Material supplied: Begin

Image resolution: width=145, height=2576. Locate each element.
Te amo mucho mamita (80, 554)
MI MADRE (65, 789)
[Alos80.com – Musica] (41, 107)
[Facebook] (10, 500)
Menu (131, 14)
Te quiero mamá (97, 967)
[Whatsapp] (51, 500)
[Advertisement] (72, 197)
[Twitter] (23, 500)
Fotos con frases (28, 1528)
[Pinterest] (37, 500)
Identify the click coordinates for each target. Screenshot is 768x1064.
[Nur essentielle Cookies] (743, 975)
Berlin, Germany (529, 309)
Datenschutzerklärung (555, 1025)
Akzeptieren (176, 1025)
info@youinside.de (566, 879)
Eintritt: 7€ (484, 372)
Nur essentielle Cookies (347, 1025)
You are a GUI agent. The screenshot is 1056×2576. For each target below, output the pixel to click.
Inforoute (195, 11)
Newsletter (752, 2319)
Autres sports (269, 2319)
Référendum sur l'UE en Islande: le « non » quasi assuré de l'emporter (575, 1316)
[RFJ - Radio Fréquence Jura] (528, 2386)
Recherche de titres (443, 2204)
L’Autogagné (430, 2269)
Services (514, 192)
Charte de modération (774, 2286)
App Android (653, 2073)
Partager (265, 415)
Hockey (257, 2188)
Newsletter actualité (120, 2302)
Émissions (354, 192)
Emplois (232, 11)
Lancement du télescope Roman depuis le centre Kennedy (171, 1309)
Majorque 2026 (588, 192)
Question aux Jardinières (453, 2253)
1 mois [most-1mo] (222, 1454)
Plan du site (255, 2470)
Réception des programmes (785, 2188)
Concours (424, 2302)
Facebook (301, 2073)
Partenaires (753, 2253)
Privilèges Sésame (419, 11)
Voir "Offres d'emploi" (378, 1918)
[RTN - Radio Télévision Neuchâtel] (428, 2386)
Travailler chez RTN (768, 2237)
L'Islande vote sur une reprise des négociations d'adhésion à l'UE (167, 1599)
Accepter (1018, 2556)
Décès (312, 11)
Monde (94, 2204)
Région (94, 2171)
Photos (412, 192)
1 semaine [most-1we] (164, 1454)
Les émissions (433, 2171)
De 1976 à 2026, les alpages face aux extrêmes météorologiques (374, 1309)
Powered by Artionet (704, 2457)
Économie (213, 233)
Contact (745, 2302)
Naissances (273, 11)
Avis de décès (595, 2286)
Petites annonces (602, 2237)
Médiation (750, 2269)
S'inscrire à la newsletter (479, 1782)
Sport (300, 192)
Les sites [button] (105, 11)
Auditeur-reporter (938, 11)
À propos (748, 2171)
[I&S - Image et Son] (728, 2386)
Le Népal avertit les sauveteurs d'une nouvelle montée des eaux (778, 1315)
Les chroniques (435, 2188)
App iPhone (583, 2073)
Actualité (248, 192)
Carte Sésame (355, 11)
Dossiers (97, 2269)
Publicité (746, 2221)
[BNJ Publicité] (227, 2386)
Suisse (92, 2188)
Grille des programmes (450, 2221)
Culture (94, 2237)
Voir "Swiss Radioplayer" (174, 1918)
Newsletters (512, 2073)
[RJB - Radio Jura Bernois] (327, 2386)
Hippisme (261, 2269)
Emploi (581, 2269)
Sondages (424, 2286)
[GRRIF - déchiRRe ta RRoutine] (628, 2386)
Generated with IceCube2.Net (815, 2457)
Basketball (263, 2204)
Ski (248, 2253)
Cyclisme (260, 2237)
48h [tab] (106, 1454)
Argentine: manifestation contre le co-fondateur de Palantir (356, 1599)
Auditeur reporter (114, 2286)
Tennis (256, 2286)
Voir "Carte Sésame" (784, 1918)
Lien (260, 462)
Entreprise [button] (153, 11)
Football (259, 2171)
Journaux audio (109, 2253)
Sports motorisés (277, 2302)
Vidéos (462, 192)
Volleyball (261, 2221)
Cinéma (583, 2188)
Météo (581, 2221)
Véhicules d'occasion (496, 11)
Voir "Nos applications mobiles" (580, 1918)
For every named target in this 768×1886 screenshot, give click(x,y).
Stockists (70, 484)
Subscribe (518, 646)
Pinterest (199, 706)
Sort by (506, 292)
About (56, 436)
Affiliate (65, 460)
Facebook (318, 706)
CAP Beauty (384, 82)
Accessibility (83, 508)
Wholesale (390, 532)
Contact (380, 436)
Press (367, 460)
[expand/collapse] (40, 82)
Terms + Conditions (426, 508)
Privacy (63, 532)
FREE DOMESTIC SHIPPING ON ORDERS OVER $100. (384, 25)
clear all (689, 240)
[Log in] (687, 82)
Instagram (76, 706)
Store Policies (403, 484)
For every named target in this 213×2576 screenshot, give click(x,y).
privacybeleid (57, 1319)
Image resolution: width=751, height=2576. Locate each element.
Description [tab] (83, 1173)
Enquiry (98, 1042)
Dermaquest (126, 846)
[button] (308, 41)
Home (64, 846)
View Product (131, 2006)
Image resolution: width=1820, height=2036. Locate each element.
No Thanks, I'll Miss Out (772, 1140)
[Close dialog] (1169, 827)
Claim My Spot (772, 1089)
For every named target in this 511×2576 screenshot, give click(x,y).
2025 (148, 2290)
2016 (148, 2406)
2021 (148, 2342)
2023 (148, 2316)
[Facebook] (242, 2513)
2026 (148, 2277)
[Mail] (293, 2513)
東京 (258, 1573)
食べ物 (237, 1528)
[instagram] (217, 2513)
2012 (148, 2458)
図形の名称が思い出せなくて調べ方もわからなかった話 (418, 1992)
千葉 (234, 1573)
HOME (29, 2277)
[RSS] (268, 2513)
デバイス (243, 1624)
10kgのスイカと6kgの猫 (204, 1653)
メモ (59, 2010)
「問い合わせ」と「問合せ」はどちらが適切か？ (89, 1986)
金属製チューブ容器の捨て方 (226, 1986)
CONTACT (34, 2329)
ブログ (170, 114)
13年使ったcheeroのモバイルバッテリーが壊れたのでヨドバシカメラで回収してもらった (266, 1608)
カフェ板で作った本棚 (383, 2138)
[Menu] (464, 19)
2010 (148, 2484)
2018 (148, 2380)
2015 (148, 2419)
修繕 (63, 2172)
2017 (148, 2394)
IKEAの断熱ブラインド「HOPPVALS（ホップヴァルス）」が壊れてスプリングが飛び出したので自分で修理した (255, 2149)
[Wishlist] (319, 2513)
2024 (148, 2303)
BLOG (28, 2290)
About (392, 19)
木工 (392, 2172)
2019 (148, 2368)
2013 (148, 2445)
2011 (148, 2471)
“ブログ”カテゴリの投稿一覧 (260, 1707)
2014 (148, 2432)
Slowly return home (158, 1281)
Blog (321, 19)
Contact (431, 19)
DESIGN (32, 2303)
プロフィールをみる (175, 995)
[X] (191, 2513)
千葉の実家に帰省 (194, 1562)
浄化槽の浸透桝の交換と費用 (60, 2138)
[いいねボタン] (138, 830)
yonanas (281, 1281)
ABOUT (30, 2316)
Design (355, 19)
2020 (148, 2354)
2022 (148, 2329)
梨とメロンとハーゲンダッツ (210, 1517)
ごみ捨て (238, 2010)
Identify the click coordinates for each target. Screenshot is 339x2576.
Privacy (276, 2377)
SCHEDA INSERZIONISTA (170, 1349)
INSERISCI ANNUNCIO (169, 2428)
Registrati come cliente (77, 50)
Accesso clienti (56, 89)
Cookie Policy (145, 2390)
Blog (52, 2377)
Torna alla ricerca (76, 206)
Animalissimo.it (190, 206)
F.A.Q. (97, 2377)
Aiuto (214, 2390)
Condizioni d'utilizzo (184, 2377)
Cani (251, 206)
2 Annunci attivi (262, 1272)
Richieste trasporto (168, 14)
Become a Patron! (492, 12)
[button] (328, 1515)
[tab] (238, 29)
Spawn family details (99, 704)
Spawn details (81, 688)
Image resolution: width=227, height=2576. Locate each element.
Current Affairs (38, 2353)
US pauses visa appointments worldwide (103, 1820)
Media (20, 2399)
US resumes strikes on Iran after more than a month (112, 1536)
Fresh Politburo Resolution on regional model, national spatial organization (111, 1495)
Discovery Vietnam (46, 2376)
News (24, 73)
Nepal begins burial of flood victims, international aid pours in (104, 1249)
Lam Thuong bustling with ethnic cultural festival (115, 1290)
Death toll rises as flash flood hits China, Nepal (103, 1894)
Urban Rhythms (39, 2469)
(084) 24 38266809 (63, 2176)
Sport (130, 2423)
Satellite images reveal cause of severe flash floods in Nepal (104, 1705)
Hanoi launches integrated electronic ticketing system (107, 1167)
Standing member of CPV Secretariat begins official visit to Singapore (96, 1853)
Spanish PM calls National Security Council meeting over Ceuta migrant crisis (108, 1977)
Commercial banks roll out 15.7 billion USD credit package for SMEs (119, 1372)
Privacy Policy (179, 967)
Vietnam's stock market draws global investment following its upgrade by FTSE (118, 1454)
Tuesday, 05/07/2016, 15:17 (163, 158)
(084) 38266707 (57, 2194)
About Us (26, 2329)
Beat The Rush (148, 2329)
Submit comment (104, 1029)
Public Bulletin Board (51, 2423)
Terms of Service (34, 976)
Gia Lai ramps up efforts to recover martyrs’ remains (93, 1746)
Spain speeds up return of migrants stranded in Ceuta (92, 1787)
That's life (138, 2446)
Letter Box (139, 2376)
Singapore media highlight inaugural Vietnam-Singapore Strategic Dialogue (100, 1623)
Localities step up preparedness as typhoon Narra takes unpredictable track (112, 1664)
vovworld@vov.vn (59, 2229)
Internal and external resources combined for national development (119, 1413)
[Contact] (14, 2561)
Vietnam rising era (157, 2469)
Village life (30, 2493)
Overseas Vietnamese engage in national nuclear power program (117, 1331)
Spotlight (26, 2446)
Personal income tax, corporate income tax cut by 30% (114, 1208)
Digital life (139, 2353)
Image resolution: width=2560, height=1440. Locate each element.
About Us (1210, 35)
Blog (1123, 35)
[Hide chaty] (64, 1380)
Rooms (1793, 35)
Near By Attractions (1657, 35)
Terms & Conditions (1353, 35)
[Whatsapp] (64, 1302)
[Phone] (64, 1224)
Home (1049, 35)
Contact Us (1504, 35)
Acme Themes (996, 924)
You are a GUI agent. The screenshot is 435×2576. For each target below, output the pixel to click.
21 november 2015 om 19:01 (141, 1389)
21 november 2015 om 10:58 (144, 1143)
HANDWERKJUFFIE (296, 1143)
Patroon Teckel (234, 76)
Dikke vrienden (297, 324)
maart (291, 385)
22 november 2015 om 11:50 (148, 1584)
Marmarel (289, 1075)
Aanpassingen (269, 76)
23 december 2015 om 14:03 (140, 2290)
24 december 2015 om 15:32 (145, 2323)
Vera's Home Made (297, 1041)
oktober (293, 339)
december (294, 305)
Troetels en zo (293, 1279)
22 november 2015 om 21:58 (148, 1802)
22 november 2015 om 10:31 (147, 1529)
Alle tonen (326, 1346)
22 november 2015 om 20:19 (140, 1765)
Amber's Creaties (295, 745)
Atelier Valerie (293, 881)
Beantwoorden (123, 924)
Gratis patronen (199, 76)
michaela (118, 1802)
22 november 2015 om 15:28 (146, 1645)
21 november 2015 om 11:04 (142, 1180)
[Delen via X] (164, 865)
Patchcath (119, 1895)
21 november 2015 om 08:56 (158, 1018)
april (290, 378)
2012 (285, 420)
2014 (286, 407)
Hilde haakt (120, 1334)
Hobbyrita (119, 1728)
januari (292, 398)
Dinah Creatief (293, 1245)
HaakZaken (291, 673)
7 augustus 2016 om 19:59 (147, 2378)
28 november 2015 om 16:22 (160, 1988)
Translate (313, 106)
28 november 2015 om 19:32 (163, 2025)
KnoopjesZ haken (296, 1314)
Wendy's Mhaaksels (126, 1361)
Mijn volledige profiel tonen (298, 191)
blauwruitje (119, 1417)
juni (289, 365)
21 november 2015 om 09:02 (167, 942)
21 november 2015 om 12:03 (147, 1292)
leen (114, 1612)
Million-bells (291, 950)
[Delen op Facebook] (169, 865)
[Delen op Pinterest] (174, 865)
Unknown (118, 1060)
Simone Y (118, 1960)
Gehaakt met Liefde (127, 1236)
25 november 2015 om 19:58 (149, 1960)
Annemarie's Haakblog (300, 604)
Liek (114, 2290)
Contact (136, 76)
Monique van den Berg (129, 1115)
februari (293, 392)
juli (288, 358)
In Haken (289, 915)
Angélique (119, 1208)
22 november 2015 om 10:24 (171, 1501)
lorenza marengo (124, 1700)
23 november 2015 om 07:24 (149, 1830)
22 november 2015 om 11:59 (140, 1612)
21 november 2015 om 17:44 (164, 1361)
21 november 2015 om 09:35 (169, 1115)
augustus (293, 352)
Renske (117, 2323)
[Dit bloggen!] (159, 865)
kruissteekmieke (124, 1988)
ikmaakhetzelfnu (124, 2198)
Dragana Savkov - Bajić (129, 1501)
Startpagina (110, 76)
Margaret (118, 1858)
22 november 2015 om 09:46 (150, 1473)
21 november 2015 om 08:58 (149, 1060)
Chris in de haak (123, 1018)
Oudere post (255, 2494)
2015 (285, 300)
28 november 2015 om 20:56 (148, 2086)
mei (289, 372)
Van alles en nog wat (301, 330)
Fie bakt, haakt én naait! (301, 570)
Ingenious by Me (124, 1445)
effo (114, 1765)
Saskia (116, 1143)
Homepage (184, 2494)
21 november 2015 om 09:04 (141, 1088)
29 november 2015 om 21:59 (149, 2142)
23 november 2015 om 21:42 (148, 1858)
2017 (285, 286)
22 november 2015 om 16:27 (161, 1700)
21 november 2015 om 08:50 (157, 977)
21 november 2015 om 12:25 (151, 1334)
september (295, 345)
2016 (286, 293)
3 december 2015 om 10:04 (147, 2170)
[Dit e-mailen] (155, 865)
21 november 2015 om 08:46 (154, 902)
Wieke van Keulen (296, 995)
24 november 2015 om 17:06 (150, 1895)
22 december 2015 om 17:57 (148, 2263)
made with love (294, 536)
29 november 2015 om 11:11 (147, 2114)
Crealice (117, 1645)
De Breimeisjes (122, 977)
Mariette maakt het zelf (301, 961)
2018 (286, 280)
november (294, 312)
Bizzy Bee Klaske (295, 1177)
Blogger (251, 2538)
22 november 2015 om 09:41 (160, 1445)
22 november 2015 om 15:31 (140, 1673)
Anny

Material supplied: End

### [Assignment]
If a line of the data above contains "december", copy it out.

### [Result of this exercise]
23 december 2015 om 14:03 (140, 2290)
24 december 2015 om 15:32 (145, 2323)
december (294, 305)
3 december 2015 om 10:04 (147, 2170)
22 december 2015 om 17:57 (148, 2263)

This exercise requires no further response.